Restaurant owner, wife charged in deadly Michigan house fire that killed illegal immigrants

Jan. 31, 2016: Police and fire officials investigate a house fire that killed five people at a home in Novi, Mich.. (Brandy Baker/Detroit News via AP)

Federal officials charged a suburban Detroit restaurant owner and his wife Friday with harboring immigrants who were in the U.S. without legal permission after a fire at a house he owned killed five employees about two weeks earlier.

Roger Tam, 55, was arrested Thursday and appeared Friday in U.S. District Court in Detroit. His wife, Ada Lei, 48, also has been charged, but has not been arrested because she is hospitalized for an undisclosed reason.

Five Mexican nationals lived in the basement of the home owned by Tam in an upper middle-class neighborhood in Novi, northwest of Detroit, while working at Tam's restaurant, Kim's Garden.

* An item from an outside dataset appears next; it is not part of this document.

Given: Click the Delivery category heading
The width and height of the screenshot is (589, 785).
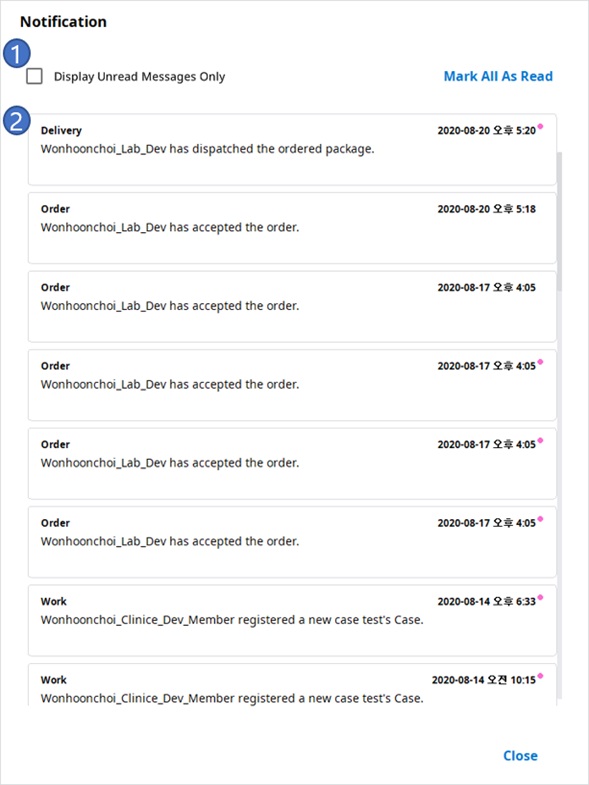Looking at the screenshot, I should click(61, 130).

The Jan. 31 fire has been ruled accidental and possibly caused by smoking; a smoke detector in the basement had been disabled. The basement had stairs to the first floor but windows made of glass block, which would prevent any escape in an emergency.

"He's a really good man," defense attorney Samuel Bennett told reporters after Tam's hearing. "He truly loved those men and boys as his own family."

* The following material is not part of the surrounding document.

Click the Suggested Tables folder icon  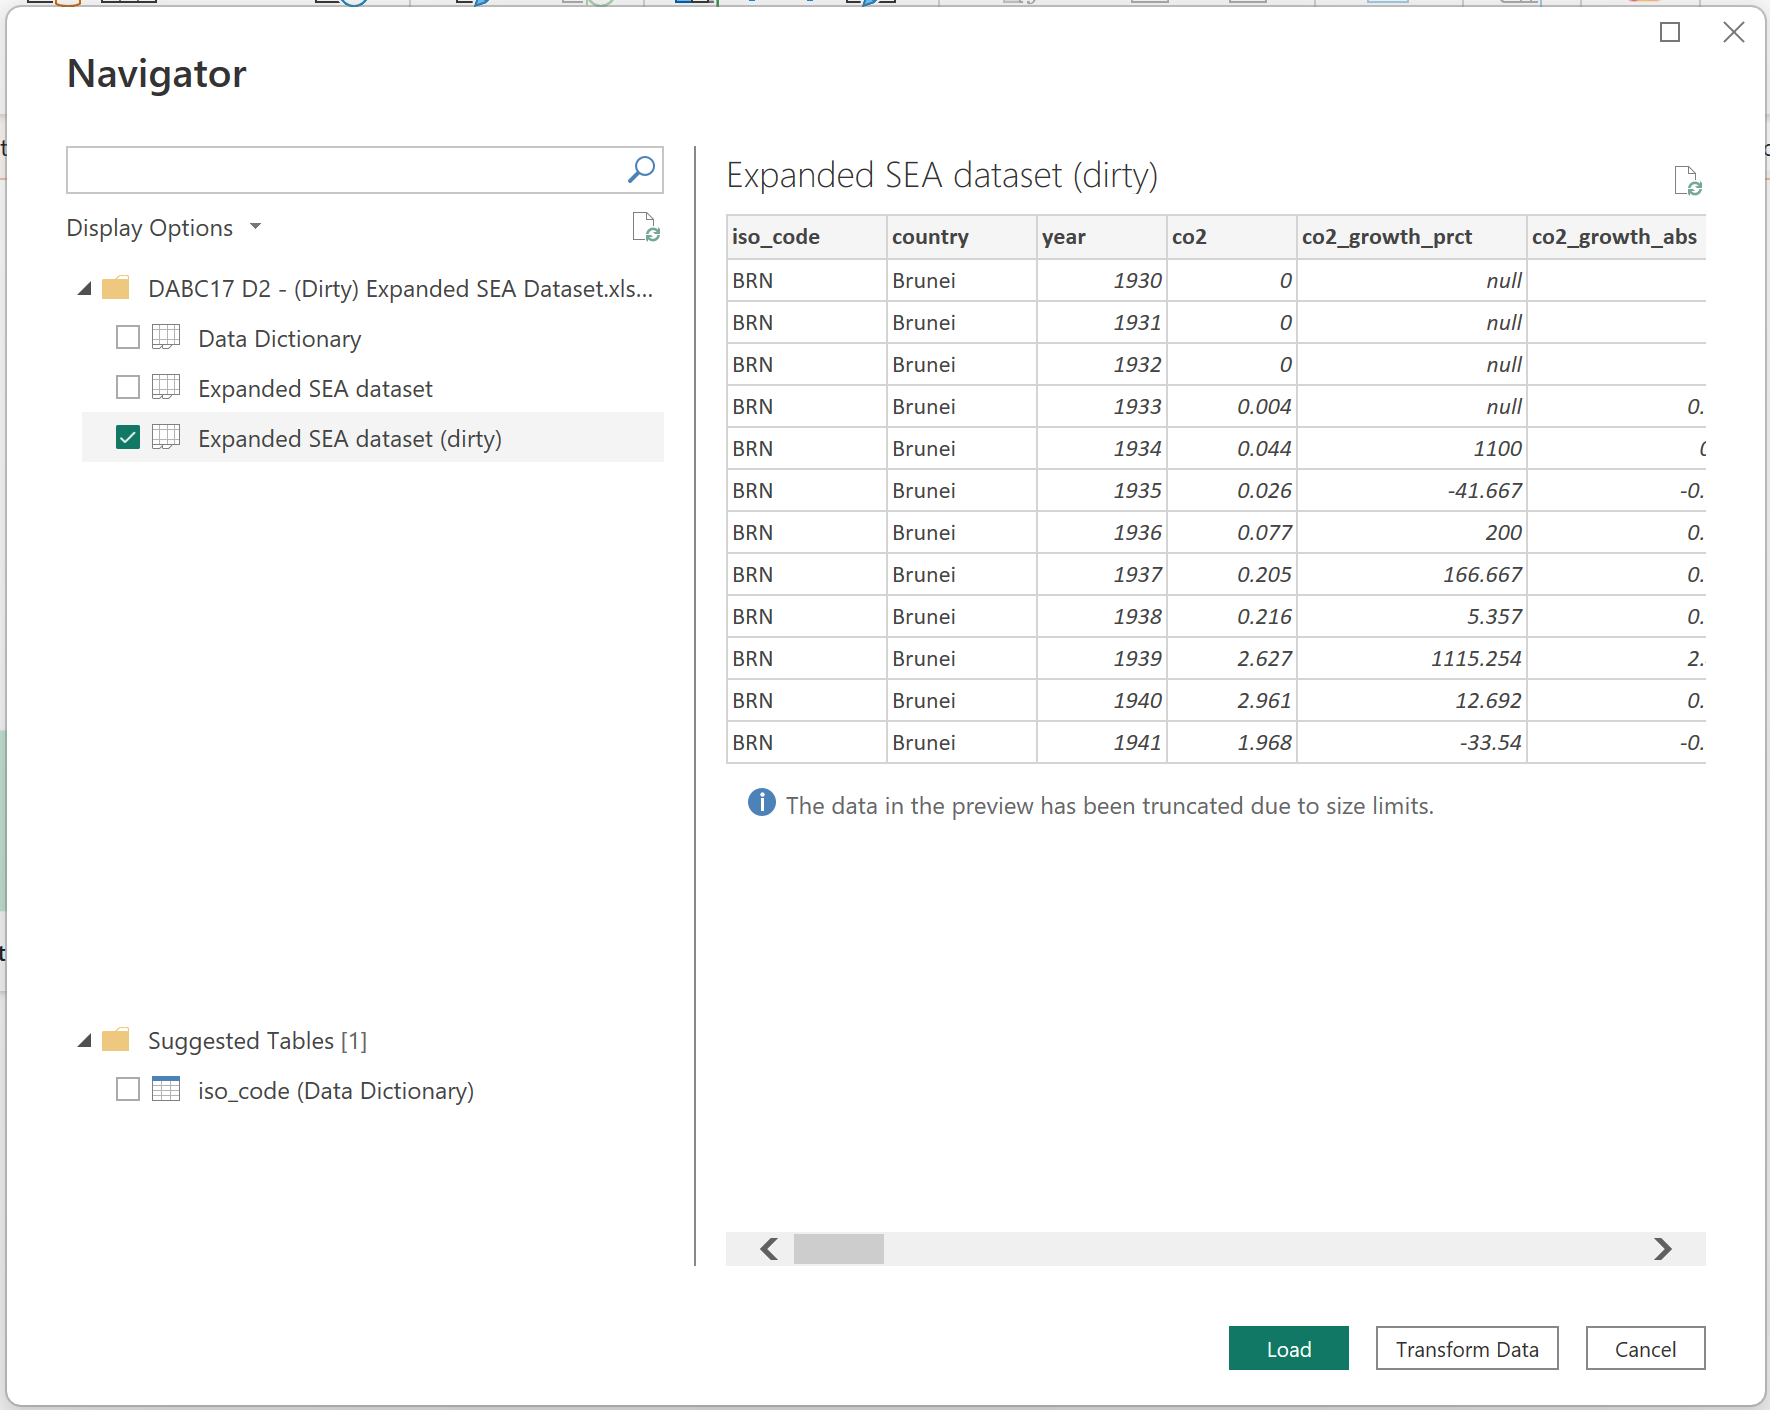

The Associated Press was unable to determine the name of Lei's attorney to reach out for comment.

The treatment of immigrants who work in restaurants and live together has attracted widespread attention, most recently in the Chicago area, where Illinois' attorney general filed a lawsuit in November to stop alleged civil rights violations in housing and pay. And in Michigan, there are two cases involving farm workers pending in Tuscola and Huron counties, U.S. Attorney Barbara McQuade said.

The Mexican nationals, whom authorities have said were neither U.S. citizens nor in the country legally, were "off the books," McQuade said Friday, meaning they were not listed as employees of the restaurant and no tax documentation was made for them. They are believed to have worked 16-hour days, 6 days a week and been paid about $2,000 a month, authorities said.

"I just want to acknowledge the tragic loss of life," McQuade told reporters at a Friday morning news conference announcing the charges. "I think it's always easy to blame victims in a situation like this where people were in this country illegally, but I think all of our hearts go out to people who died in a very tragic way in a fire."

The men were identified as Brayan Contreras, 16; Leonel Rodriguez, 18; Simeon Nunez, 18; Miguel Diaz, 23; and Pablo Encino, 23. They didn't have their own transportation and relied on Tam to take them to work and bring them back to the home, authorities said Friday.

Homeland Security and other agencies are looking into possible human smuggling and whether there are unsanctioned immigration routes into Michigan.

The charge that Tam and Lei face carries a 10-year prison sentence and a $250,000 fine.

"There is, however, a sentencing enhancement where the conduct results in death," McQuade said. "We're still investigating that aspect of the case, but certainly there's indicators here that that is a sentencing enhancement that we may seek at the appropriate time."

A judge ordered Tam jailed pending a detention hearing on Wednesday.